One of the issues that come up at FIDE election time is whether each member country should be entitled to the same voting power. The usual arguments against "one country, one vote" is that there are some countries with large numbers of chess players (usually western European countries) and some countries with hardly any at all (usually African countries), and yet they both have an equal say in deciding who runs world chess. Interestingly, I've not really seen any of the official campaigns propose the abolition of the current voting system, although I have seen campaigns being accused of wanting to abolish the current system (by the other side of course).
These arguments in my opinion fall down because they are based on selective definitions. Should China and India get 40% of the votes based on the number of chess players in those two countries? Or are we talking FIDE rated players only, and if so, are we setting up two classes of chess players?

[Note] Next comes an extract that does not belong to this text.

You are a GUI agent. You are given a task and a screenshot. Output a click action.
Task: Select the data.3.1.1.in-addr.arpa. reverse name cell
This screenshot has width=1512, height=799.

What prompted me to write about this was the following strange news article from Nigeria. Now Nigeria is a big country, in terms of population, but to get 6000 players to a chess tournament is a very impressive effort, even if at this stage they have only indicated an interest. Especially as the total prize money comes in at less than $6000 Australian (ie less than $1 per player). But if they did get such a field, does this make them a 'real' chess country, entitled to 'real' votes in a FIDE election? Certainly if proposals to change the FIDE voting system did actually materialise, they would have a case.
Of course this discussion is hypothetical, just as I suspect the 6000 chessplayer tournament is as well. But in the current world of chess, I wouldn't be surprised if at some point it takes a left turn into reality.